The Latest: Justices hear case about privacy in digital age

The Latest on Supreme Court argument over digital-age privacy (all times local):

11:30 a.m.

The Supreme Court is signaling it could impose limits on the government's ability to track Americans' movements through collection of their cellphone information.

The justices heard 80 minutes of arguments Wednesday in a case about privacy in the digital age.

Chief Justice John Roberts and the court's four liberal justices indicated they could extend the Constitution's protection against unreasonable searches to police collection of cellphone tower information that has become an important tool in the investigation of crimes.

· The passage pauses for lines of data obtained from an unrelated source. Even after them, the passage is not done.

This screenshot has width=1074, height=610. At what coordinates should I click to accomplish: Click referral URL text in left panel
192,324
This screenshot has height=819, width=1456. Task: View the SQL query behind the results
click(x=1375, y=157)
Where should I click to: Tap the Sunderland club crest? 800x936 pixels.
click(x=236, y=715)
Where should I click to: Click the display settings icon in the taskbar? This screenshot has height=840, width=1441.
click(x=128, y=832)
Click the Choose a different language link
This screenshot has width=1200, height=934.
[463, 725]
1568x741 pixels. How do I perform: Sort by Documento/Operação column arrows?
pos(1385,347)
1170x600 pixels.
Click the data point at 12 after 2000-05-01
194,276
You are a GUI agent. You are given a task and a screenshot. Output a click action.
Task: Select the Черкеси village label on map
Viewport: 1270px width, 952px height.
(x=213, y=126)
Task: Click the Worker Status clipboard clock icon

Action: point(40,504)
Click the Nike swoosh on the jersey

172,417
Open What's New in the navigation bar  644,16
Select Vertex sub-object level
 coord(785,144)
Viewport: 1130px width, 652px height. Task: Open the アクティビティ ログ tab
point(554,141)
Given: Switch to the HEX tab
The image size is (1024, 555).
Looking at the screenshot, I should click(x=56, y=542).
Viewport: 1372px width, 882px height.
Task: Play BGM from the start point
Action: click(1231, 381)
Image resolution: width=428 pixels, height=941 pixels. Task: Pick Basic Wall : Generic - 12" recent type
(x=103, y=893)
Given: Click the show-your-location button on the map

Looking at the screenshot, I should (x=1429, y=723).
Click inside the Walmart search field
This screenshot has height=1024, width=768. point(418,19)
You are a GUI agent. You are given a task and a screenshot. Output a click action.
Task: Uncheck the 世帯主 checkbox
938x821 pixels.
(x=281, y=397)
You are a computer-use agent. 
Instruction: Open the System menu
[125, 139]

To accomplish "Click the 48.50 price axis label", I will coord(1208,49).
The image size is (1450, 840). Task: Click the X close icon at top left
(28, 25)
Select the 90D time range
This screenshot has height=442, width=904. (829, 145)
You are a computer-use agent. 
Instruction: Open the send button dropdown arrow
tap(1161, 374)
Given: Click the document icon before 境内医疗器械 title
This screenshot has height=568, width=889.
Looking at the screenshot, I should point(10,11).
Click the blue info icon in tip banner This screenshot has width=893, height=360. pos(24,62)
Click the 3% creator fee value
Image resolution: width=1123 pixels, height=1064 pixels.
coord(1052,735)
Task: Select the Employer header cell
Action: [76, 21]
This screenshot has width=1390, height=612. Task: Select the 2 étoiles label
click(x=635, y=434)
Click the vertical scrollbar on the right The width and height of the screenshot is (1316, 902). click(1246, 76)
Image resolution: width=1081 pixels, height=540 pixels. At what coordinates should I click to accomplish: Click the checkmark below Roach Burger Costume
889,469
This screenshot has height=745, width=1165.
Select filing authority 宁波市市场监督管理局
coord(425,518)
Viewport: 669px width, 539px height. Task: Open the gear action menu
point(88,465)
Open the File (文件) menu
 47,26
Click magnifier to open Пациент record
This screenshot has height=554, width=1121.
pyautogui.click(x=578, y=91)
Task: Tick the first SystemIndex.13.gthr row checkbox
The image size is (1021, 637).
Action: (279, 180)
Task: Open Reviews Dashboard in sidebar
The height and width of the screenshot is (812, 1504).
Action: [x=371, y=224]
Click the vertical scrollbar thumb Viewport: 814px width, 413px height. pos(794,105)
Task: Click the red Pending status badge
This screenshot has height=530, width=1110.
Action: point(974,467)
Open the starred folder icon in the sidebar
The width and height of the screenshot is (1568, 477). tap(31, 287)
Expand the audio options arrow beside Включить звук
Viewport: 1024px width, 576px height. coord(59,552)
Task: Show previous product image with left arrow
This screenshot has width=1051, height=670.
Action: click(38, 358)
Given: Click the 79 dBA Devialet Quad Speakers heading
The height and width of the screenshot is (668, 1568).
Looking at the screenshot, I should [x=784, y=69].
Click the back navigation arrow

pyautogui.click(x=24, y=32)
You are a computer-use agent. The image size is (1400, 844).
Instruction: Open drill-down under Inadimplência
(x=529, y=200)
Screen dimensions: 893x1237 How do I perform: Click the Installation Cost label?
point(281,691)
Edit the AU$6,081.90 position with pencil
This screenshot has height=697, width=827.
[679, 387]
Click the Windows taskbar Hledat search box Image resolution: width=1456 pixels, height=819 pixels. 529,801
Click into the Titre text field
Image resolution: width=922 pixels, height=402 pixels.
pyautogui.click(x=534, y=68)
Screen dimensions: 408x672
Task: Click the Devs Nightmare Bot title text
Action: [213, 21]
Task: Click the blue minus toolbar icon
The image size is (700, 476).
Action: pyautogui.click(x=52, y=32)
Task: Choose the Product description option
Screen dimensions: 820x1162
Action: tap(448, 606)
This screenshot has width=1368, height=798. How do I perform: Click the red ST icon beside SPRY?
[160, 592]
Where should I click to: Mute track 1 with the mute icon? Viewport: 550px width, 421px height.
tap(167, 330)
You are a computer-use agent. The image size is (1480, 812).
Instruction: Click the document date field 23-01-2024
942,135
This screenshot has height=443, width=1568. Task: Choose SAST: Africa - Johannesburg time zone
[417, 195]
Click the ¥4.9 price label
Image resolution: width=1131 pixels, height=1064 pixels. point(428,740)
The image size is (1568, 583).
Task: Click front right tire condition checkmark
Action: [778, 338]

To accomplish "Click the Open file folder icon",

In the case before the court, investigators acquired 127 days of cellphone tower information without a search warrant that allowed them to place Timothy Carpenter in the vicinity of a string of robberies of Radio Shack and T-Mobile stores.

___

3:30 a.m.

The Supreme Court is taking up a case about privacy rights that could limit the government's ability to track Americans' movements in the digital age.

The justices are hearing an appeal Wednesday from Timothy Carpenter. He was sentenced to 116 years in prison after being convicted of robbing electronics stores in Michigan and Ohio. Records from cellphone towers near the stores helped place Carpenter in the vicinity of the crimes.

The big issue is whether police must get a search warrant to look at the records. Rights groups and technology experts are among those who have joined Carpenter in arguing it's too easy for authorities to use the records to learn intimate details of someone's life.

The Supreme Court in recent years has acknowledged technology's effects on Americans' privacy.